Starting their own business was as easy as pulling the strings on a puppet for Deborah Ben-Eliezer and her partners. Well, maybe not all that easy.
Ben-Eliezer, a professional actor who lives in San Francisco, formed the Puppet Players some 18 months ago with the help of Nell Ester Friedman, a musician and dedicated student of Torah; Jen Miriam Kantor, writer and master puppet-maker; and Sara Nicoletti, an artist who creates sets, props and puppet fabrication.
The result of this collaboration has been a multimedia Jewish theater group — one that not only performs but also educates — integrating puppetry, creative storytelling and actual puppet-making into the curriculum of schools and synagogues.
Ben-Eliezer handles the business end of things, as well as lending her theater and dance talent to the troupe. For seven years she had her own dance-theater company, which also ran a summer program for kids in San Francisco’s Mission District.

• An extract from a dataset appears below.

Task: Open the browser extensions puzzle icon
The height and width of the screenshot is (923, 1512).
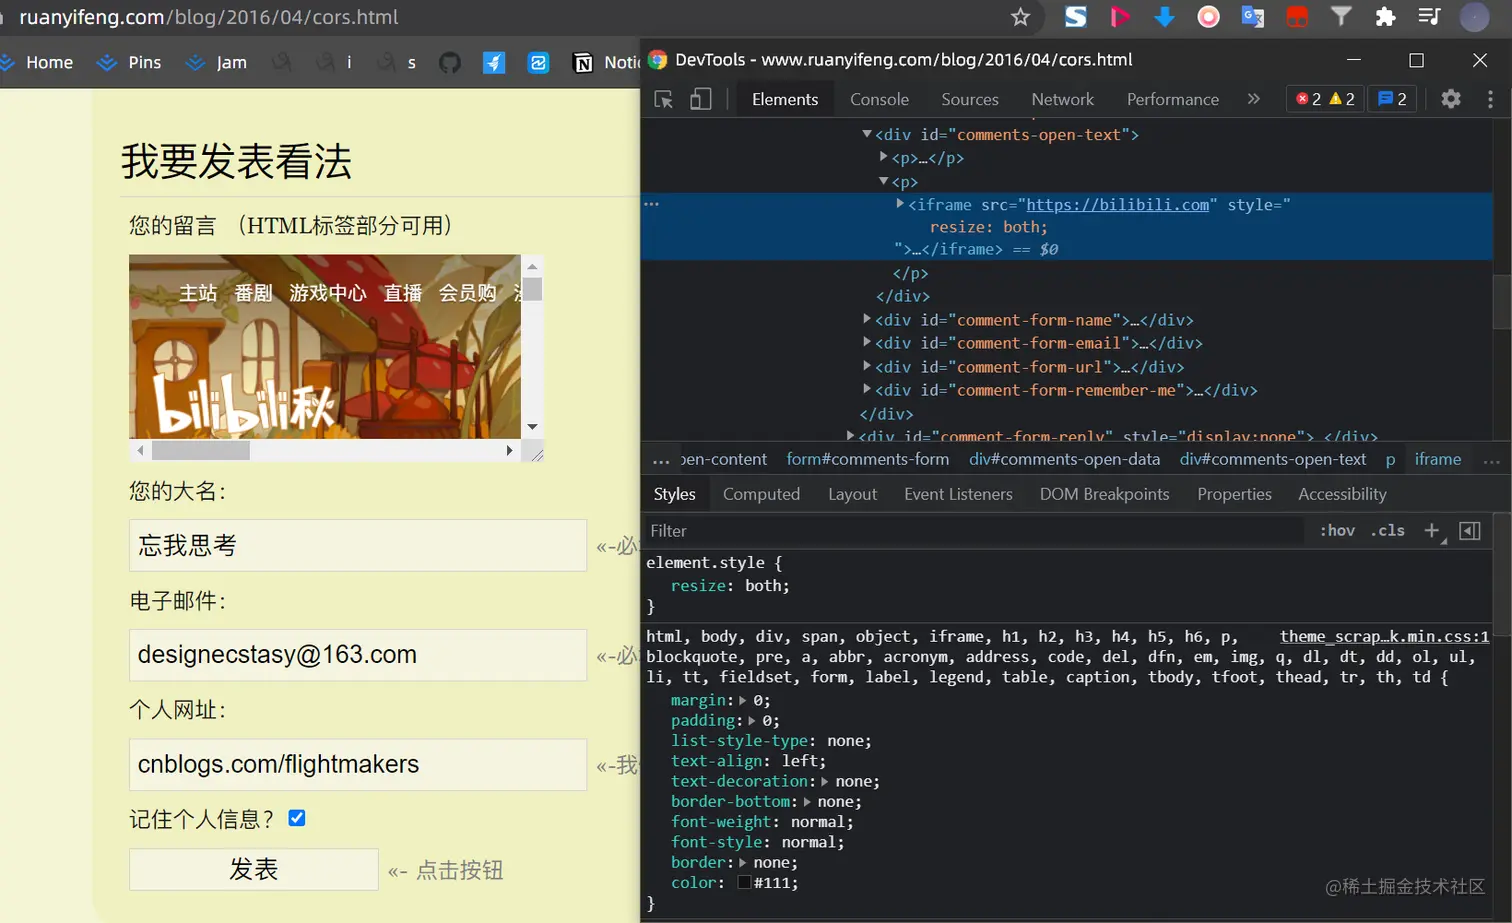Action: click(x=1385, y=17)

“About a year and a half ago I dissolved that partnership and got into the puppet thing,” she said. “Our story is about how a group of four women can functionally create something that people will enjoy. And people love puppets.”
In order to accomplish the shared goal, Ben-Eliezer and her partners created a business model, working under an East Bay organization called Epic Arts. This nonprofit umbrella allows them to write grants, and has also helped them to formulate a one-year plan, a two-year plan and a long-range plan to map where they wanted to go with the project.

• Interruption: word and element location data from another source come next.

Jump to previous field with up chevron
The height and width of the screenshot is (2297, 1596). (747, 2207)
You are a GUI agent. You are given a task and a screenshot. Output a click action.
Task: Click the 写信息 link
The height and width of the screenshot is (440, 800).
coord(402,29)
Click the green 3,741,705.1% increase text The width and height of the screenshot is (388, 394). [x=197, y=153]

Chochmat HaLev, a Berkeley meditation center, also was instrumental in helping to create a cohesive audience base by donating performance, rehearsal and storage space. In return, the Puppet Players perform free previews of all their shows for Chochmat HaLev. “We’ve had an amazing attendance,” Ben-Eliezer said.
So what’s down the road? Next summer will see the launch of the Puppet Players performing arts summer camp in Berkeley. The two-week daylong program includes classes in movement, drama, puppetry, music, improvisation and crafts. The session will end with a live presentation for family and friends.

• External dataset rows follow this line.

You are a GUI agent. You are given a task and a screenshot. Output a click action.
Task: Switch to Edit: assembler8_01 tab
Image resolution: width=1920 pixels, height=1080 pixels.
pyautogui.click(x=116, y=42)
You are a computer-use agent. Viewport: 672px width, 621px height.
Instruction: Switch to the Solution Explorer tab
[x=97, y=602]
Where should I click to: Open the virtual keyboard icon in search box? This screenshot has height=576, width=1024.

It’s not only child’s play. Ben-Eliezer and company want to expand their reach to adults. “In America, we think puppetry is just for kids,” she explained, “but, if you look at the rest of the world, it’s just as popular with adults. It’s such a low-paid thing, people tend to dismiss it but we’re trying to raise the bar.”
While current shows like “The Miracle of Hannukah” and “Ester’s Journey” tend to focus on Jewish themes, the team wants to do more cross-cultural programming. A show using the poetry of Indian mystic Rumi is in the works.
“We want to be able to have solid bookings and expand our base of operation from the East Bay to the Peninsula and San Francisco and the entire area,” Ben-Eliezer explained. “And there are always more holidays. That’s the wonderful thing about the Jewish tradition.”
It’s a pretty ambitious goal for a troupe whose first show was on a cardboard box in the street in front of a yoga studio, but it sounds like they’re part-way there.